Faulty drivers from ATI and Nvidia are the right way to a complete takeover of 64-bit Windows Vista by circumventing the operating system's additional security mitigations designed to prevent unsigned code being loaded into the platform's core. This scenario was demonstrated at Black Hat 2007 in Las Vegas by security researcher Joanna Rutkowska, Founder/CEO of InvisibleThingsLab. Mandatory driver signing in 64-bit Vista is a security measure implemented to prevent malicious code being loaded into the platform's kernel, a technique specific of rootkits. However, Rutkowska proved that the x64 Vista driver signing mitigation can be bypassed.

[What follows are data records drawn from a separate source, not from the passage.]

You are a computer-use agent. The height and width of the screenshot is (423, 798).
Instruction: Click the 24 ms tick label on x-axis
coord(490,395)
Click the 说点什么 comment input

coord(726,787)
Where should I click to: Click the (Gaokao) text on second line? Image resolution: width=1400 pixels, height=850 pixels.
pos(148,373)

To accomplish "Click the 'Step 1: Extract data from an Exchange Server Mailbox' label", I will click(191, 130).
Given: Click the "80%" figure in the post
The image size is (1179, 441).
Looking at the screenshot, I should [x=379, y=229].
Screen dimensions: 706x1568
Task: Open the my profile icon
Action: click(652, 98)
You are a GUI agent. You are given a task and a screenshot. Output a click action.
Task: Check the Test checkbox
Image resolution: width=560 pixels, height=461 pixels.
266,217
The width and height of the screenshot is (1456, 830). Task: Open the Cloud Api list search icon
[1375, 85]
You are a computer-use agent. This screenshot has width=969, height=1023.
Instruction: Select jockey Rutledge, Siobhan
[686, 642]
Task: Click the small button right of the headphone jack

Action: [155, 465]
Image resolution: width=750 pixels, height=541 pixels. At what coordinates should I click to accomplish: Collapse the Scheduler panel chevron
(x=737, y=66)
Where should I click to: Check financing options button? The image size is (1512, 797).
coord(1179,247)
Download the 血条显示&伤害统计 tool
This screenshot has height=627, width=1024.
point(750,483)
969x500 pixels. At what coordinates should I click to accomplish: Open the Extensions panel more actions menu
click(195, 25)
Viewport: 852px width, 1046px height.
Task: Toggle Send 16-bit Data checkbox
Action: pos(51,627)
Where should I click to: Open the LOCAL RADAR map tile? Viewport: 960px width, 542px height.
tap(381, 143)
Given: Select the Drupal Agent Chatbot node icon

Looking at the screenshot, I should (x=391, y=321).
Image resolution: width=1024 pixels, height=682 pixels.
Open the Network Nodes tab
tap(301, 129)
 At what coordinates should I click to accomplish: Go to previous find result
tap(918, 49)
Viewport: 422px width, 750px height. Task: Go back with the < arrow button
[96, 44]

And in this context, emphasis has to fall on the fact that Vista is not entirely to blame. The fact of the matter is that a potential attacker could use faulty drivers as a key to the operating system's core. Rutkowska limited her demonstration to code released by AMD's ATI and Nvidia. But if two of the worlds most prominent graphics hardware makers managed to produce low quality drivers, permitting an eventual exploit to gain access to 64-bit Vista's core, then what does that tell you about the rest of the companies being able to access driver signing certificates.

"There are thousands, maybe tens of thousands of third-party drivers that are poorly written and could be a problem," Rutkowska estimated as cited by InternetNews, although her examples involved the ATI Catalyst driver and the NVIDIA nTune Driver. "The whole problem in NVIDIA is that the driver doesn't do the proper checks and can do a write for an arbitrary registry. The attacker could just include it as part of their own rootkit and then use it to exploit Vista. It doesn't matter whether it's a popular driver or not. We can bring it to the target system and exploit it."

The security measures set in place in 64-bit Vista to help mitigate the loading of unsigned kernel-mode code on the system are rendered useless by faulty third party code. But Microsoft's own security mechanism can be bypassed just as easily. A driver certificate that will only cost an attacker $250. And with a legitimate driver certificate for x64 Vista, access to the kernel will no longer represent an issue. "We can now sign whatever we want," Rutkowska commented. "No one can prove that I intentionally built a bug."